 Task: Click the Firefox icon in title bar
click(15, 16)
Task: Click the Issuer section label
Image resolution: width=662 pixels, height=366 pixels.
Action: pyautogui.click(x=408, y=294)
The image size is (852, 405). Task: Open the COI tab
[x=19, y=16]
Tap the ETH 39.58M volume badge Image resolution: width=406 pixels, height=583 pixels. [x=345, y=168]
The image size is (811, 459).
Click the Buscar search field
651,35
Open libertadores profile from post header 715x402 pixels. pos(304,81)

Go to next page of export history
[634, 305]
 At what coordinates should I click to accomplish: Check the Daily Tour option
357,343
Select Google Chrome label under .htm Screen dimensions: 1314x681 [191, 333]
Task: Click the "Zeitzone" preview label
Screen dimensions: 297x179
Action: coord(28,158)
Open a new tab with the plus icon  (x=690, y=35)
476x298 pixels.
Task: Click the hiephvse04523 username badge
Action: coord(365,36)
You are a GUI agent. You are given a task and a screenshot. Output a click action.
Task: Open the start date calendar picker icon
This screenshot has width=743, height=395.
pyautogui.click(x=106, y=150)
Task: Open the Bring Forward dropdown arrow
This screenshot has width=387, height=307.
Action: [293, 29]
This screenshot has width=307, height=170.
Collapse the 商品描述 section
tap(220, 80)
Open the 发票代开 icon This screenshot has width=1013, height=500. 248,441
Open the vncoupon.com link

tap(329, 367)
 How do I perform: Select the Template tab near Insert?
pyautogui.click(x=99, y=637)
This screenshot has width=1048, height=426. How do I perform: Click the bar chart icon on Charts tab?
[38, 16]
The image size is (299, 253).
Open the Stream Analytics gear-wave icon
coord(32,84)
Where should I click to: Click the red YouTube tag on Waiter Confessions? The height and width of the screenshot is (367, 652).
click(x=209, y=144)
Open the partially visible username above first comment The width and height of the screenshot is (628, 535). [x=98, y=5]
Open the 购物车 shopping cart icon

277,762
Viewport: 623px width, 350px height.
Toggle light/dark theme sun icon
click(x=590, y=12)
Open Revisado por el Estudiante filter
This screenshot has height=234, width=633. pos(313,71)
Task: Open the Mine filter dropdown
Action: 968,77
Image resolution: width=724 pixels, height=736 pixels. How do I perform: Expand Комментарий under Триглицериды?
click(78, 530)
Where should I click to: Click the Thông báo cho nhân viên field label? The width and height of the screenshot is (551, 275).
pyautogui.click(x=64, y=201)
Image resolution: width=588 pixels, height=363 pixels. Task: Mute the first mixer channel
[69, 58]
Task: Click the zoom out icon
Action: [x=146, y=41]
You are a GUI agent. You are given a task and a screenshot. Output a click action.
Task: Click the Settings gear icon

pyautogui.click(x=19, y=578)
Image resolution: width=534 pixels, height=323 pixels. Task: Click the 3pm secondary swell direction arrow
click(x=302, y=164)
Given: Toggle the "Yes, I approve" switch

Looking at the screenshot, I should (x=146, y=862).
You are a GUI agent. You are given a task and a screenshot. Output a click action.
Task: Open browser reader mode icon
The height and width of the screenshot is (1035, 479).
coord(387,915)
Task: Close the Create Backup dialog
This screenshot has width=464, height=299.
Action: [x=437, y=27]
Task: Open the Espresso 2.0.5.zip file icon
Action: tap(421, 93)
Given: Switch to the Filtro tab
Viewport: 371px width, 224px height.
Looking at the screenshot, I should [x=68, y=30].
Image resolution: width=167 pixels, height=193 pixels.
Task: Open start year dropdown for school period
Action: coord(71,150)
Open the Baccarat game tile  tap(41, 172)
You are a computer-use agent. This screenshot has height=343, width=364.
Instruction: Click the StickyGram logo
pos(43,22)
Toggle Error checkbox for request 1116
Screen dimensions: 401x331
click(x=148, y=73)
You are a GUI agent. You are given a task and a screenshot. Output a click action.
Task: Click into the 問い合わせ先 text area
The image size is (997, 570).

Exercise requirements — Taking the material above, extract exactly and only the lines from the line with "This screenshot has width=464, height=299." to the line with "Given: Switch to the Filtro tab", inclusive of both.

Completed exercise —
This screenshot has width=464, height=299.
Action: [x=437, y=27]
Task: Open the Espresso 2.0.5.zip file icon
Action: tap(421, 93)
Given: Switch to the Filtro tab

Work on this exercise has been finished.